Indeed, efforts to recapitalize the company have failed at least twice because the board of directors was unable to secure the approval of a majority of its stockholders, which included Jumamil, who still owns a little over 20 percent of the company’s stock.
Asset sale
The company is pinning its recapitalization hopes on the sale of some of its real estate assets, including one of its most valuable: Two floors of the Petron Megaplaza building along Sen. Gil Puyat Avenue in Makati City, worth at least P270 million—an act that needed the approval of shareholders.

Jumamil, a lawyer and San Beda law professor, said it was his right to withhold his approval for any capitalization increase because he wanted to make an informed decision after he reviewed Caritas Health Shield’s most current actuarial valuation report and its audited financial statements.

The Inquirer checked with the Insurance Commission and its officials confirmed that Caritas Health Shield missed the deadline for submitting these two key pieces of financial information for the 2016 fiscal year and has yet to submit them almost nine months into the current year.

Insurance regulators showed the Inquirer a one-page unaudited balance sheet submitted to them by Caritas Health Shield detailing what, on the surface, appeared to be healthy numbers, including total assets worth P8.2 billion and P7.2 billion in reserves.

The broad numbers contained no fine print, which tackled the allegations made by Jumamil in his earlier letters to regulators accusing the company’s management of irregularities, including a withdrawal of P143 million from its “reserve funds” to pay for employees’ salaries and commissions, P383 million in payables (some of which have been due for six months), and negative equity of P15 million at the end of October 2016.

Instead, Insurance Commissioner Dennis Funa told the Inquirer that, for now, the firm —whose flagship product is a popular hybrid health and pre-need plan—was able to meet its obligations as these fell due and looked financially healthy, based on the information it submitted to regulators.
Independent audit
But these numbers have yet to be validated by independent auditors—something Collado said the company was working on.

“We’re doing it now,” he told the Inquirer in an interview, explaining that the firm was racing to comply with the tighter reporting requirements a year after the supervision of HMOs was transferred to the Insurance Commission from the Department of Health. “We’re not used to all this.
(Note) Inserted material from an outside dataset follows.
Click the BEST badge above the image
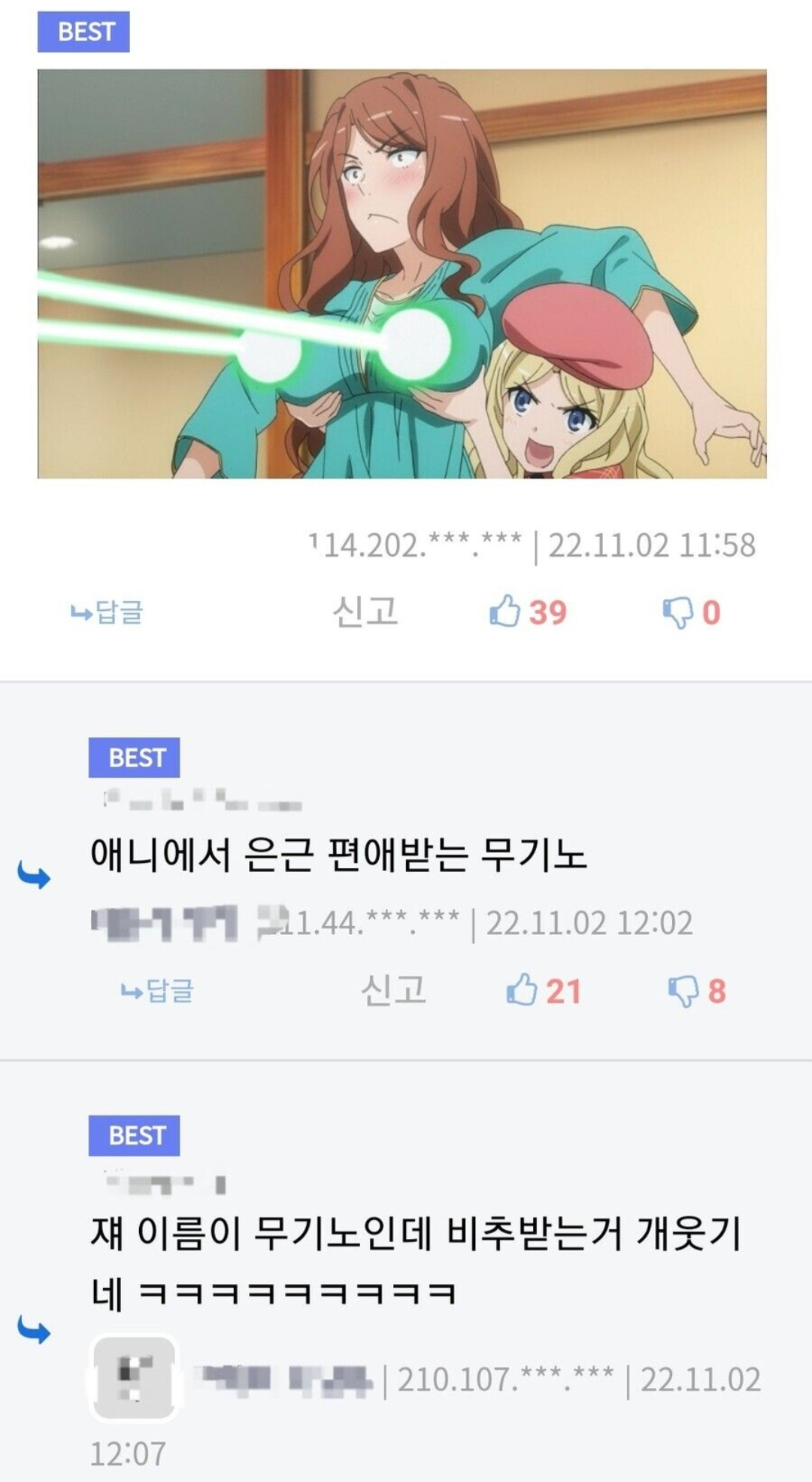812x1482 pixels. click(83, 32)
You have to give us time.”

Collado insisted that Jumamil had an agenda in exposing alleged weaknesses of the firm he used to run.

“We ousted the Jumamils from Caritas Health Shield for serious loss of trust and confidence,” he said, referring to the firm’s former president and his wife who also served as a company official until December 2016. “The Jumamils will continue to destroy our public image. They could not bear to live their entire life for the shame and disgrace they inflicted upon themselves.”

Whatever the nature of the dispute is—whether it is an exposé on what Jumamil discovered during his term as Caritas Health Shield chief or simply a case of corporate vendetta for having been removed from his post—the Insurance Commission wanted to make sure that the company’s 600,000 policyholders were protected.

The question is “how”?

“We only assumed regulatory responsibility for HMOs last year,” Funa said, adding that the industry had operated for many years without the strict prudential standards normally imposed on life insurance firms. “We’re only now starting to see the problems in the industry.”